Required work: Starting at the top of the records, output every line through the one that contains "Algemene voorwaarden FeestkledingBreda", keeping each exactly as it appears.
+++++
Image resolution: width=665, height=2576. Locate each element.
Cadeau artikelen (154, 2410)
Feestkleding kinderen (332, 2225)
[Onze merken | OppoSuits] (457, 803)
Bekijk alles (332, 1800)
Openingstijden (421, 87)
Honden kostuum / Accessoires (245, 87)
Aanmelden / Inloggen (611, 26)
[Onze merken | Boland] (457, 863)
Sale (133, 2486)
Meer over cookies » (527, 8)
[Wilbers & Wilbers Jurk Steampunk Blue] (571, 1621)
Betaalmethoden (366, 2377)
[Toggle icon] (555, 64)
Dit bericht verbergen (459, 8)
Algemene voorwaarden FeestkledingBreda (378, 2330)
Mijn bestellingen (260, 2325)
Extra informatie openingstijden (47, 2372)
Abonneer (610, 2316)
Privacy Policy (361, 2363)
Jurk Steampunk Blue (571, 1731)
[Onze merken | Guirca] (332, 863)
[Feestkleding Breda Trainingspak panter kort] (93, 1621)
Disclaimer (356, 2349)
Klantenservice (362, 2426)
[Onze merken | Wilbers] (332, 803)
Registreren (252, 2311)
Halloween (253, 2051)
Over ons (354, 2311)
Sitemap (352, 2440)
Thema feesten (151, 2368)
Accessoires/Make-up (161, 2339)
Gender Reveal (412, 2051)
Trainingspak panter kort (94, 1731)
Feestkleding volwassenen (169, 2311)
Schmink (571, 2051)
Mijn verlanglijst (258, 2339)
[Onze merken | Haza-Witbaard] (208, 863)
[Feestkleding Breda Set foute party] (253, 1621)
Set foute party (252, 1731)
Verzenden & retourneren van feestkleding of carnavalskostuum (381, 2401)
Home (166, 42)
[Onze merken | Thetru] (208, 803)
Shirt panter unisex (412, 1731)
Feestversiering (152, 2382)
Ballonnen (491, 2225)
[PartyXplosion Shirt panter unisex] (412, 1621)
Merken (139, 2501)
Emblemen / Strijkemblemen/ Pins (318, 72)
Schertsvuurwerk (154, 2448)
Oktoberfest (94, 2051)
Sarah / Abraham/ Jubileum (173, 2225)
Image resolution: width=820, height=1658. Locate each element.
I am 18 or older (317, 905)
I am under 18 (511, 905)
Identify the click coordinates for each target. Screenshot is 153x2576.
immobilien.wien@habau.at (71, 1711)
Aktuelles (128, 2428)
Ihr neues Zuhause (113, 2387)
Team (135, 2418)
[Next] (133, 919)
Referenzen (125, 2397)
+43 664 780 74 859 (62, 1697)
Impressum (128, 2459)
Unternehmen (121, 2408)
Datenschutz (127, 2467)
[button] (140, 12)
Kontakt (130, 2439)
+++++
Task answer:
Image resolution: width=665, height=2576. Locate each element.
Cadeau artikelen (154, 2410)
Feestkleding kinderen (332, 2225)
[Onze merken | OppoSuits] (457, 803)
Bekijk alles (332, 1800)
Openingstijden (421, 87)
Honden kostuum / Accessoires (245, 87)
Aanmelden / Inloggen (611, 26)
[Onze merken | Boland] (457, 863)
Sale (133, 2486)
Meer over cookies » (527, 8)
[Wilbers & Wilbers Jurk Steampunk Blue] (571, 1621)
Betaalmethoden (366, 2377)
[Toggle icon] (555, 64)
Dit bericht verbergen (459, 8)
Algemene voorwaarden FeestkledingBreda (378, 2330)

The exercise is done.